3. En l'espèce, pour justifier d'une situation d'urgence qui s'attacherait à ce que des mesures provisoires soient, le cas échéant, ordonnées sur le fondement de l'article L. 521-1 du code de justice administrative, Mme A B soutient qu'elle remplit les conditions pour se voir délivrer de plein droit le titre de séjour qu'elle a sollicité, se prévaut de la durée de son séjour en France, de sa vie familiale avec un ressortissant français, du risque qu'elle encourt, à défaut de pouvoir justifier la régularité de son séjour, d'être placée en rétention administrative ou d'être éloignée du territoire français, de l'impossibilité de poursuivre sereinement son séjour et sa vie maritale et d'une situation administrative et financière très précaire. Toutefois, Mme A B fait valoir ces différents éléments dans des termes très généraux et non circonstanciés, alors qu'il résulte des énonciations de la requête et des pièces qui y sont jointes qu'elle est restée en France de manière irrégulière plusieurs années après la période de trois mois suivant son entrée sur le territoire, qu'elle dispose d'un logement et qu'elle travaille depuis 2021, sans qu'il soit établi ni même allégué qu'elle risquerait de perdre son emploi et sans que la précarité alléguée de sa situation financière ne soit justifiée. Dans ces conditions, Mme A B ne peut être regardée comme caractérisant une situation d'urgence au sens de l'article L. 521-1 du code de justice administrative.

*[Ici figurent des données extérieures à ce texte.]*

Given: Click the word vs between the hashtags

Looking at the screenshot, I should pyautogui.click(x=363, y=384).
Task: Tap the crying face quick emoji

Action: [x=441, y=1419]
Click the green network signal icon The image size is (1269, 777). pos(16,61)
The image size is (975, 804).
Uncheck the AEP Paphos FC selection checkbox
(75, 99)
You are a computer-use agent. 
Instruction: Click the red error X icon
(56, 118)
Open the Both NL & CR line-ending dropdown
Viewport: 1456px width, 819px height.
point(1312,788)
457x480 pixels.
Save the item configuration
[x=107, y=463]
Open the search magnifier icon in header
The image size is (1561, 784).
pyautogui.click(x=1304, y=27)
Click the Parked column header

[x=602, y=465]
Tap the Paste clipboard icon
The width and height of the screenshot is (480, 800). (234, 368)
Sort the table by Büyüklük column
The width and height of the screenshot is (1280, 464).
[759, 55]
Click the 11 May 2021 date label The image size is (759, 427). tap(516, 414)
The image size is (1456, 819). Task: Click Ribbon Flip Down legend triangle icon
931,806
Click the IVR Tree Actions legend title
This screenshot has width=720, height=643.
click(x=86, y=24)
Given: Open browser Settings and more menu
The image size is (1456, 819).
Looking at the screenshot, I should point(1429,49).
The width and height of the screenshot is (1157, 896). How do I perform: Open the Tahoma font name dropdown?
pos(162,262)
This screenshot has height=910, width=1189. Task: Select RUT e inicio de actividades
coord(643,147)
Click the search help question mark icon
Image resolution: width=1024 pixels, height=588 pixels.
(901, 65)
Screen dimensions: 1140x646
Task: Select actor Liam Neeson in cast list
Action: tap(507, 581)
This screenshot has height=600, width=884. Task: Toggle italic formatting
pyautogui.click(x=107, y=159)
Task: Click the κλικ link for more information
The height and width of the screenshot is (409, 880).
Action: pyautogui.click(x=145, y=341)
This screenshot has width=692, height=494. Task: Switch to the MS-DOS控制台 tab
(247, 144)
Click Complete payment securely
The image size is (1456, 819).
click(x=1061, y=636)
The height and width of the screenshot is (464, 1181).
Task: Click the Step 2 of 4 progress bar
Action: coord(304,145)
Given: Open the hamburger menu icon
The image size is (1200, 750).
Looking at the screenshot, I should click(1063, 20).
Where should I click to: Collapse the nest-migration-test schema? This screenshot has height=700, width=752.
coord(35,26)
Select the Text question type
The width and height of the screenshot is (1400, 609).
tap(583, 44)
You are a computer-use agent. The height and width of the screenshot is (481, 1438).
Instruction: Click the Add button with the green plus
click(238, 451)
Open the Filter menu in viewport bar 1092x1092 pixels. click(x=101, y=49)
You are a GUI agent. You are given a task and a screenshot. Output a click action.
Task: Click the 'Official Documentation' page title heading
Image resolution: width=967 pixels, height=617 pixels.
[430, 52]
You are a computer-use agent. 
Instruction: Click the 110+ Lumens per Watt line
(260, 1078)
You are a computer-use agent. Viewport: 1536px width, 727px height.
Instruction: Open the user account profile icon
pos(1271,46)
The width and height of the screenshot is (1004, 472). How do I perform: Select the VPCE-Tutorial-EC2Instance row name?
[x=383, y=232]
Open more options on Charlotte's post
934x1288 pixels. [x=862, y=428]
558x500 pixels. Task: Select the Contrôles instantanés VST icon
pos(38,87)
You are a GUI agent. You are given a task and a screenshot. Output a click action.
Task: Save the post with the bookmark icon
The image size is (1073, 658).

4. Il résulte de ce qui précède qu'il y a lieu de rejeter les conclusions aux fins de suspension, d'injonction et d'astreinte présentées par Mme A B par application des dispositions de l'article L. 522-3 du code de justice administrative.
5. Les dispositions de l'article L. 761-1 du code de justice administrative font obstacle à ce qu'il soit fait droit aux conclusions que Mme A B présente sur leur fondement à l'encontre de l'Etat qui n'est pas la partie perdante dans la présente instance.
O R D O N N E :
Article 1er : La requête de Mme A B est rejetée.
Article 2 : La présente ordonnance sera notifiée à Mme C A B.
Fait à Melun, le 29 juillet 2024.
La présidente,
Signé : C. LEDAMOISEL
La République mande et ordonne au ministre de l'intérieur et des outre-mer en ce qui le concerne ou à tous commissaires de justice à ce requis en ce qui concerne les voies de droit commun contre les parties privées, de pourvoir à l'exécution de la présente décision.